Die Moderne in den Führungsetagen: Das ist der kooperative Führungsstil

Dieser Führungsstil ist von einer engen Zusammenarbeit und Kooperation auf Augenhöhe zwischen Vorgesetzten und Angestellten geprägt. Die Aufgaben des Chefs bestehen darin, zu delegieren sowie eine offene Kommunikation zu fördern. Es gibt regelmäßigen Meinungsaustausch in zahlreichen Meetings, sodass das Motivieren der Mitarbeiter zu mehr Engagement im Unternehmen führen kann. Ein Nachteil kann es allerdings sein, dass es aufgrund der vielen Besprechungen zu Verzögerungen in Projektarbeiten kommen kann.

Laissez-faire bietet maximalen Handlungsspielraum

Den Begriff des „Laissez-faire“ kennen viele aus dem Französischen. Er bedeutet ins Deutsche übersetzt „machen lassen“. Damit gemeint ist, dass die Mitarbeiter im Unternehmen ein Höchstmaß an Handlungsfreiheiten haben.
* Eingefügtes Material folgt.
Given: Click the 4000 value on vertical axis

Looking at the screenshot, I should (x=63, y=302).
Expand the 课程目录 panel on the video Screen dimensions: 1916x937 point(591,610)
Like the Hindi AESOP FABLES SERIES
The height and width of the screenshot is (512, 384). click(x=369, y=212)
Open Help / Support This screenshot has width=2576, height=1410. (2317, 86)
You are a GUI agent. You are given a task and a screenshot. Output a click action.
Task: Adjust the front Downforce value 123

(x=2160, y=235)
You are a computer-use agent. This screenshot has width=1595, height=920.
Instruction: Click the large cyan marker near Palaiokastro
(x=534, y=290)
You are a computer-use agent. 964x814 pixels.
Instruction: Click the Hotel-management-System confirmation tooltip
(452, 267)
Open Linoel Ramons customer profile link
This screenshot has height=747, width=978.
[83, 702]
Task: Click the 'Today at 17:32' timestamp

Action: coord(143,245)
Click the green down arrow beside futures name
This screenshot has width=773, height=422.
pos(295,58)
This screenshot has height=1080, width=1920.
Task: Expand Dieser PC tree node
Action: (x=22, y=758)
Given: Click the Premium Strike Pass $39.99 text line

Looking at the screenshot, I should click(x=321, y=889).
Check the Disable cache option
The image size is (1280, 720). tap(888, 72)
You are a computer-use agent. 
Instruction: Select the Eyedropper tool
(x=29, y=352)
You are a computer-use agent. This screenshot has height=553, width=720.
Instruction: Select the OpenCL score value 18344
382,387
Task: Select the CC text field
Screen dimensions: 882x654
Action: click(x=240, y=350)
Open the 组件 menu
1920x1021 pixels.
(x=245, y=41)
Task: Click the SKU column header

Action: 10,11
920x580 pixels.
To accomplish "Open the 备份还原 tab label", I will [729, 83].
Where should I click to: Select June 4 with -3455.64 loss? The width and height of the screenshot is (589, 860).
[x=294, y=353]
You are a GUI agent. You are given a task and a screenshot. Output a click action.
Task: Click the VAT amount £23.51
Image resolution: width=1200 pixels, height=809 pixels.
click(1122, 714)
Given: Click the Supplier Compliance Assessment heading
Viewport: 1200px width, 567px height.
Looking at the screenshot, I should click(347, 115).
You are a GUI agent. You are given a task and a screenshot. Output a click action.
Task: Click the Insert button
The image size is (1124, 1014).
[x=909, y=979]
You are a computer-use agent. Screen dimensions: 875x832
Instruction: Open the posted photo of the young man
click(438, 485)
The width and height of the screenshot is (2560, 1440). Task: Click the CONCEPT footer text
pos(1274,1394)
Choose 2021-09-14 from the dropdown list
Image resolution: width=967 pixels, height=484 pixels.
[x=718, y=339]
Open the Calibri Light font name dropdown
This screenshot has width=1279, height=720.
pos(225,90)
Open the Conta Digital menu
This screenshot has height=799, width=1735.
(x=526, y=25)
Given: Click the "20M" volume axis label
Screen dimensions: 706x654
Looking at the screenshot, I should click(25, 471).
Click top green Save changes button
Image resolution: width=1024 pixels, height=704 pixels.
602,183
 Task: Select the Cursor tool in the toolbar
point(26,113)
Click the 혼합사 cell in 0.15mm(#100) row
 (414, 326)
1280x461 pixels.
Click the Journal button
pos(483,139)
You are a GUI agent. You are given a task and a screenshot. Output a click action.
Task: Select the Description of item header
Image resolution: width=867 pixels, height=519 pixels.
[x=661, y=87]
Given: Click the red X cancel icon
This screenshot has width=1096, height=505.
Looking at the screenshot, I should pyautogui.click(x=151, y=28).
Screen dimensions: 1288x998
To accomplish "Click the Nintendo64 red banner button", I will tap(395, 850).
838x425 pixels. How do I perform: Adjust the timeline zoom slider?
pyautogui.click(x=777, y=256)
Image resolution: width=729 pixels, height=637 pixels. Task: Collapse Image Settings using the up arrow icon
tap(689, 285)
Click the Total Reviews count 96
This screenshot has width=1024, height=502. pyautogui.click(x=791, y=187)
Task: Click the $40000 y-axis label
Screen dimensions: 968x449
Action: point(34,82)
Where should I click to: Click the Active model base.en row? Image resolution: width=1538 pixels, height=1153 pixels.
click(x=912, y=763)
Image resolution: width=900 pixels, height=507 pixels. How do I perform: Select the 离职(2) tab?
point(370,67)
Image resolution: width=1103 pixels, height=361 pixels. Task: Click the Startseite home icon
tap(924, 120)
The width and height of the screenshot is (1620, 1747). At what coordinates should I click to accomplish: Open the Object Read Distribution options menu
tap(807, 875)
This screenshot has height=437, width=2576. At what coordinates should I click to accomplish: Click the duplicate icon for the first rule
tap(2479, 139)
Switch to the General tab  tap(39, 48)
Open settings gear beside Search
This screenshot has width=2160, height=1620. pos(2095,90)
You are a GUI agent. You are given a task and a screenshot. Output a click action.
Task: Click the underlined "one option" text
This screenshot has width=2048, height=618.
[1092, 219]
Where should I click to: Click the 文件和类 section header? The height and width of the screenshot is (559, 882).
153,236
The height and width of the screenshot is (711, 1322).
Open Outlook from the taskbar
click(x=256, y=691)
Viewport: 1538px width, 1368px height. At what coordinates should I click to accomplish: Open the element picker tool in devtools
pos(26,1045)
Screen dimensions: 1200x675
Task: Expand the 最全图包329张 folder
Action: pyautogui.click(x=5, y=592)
Die Aufgaben werden weitgehend selbstständig erledigt, ein Eingreifen des Chefs erfolgt kaum. So sehr dies zur kompletten Entfaltung der Talente und Fähigkeiten von Mitarbeitern führen kann, so groß ist auch die Gefahr, dass es aufgrund von Komplikationen zu einer gewissen Anarchie oder zu einer verspäteten Fehlererkennung kommen kann. Vor allem gruppendynamische Prozesse sind hier ein Risiko und können mit der Zeit demotivierend wirken.

Ein Fazit zur Thematik

Der Führungsstil in einem Unternehmen trägt wesentlich zur Zufriedenheit der Mitarbeiter und zu ihrem Engagement im Job bei. Die Vor- und Nachteile der einzelnen Szenarien sind aber in Bezug auf die Branche genaustens abzuwägen.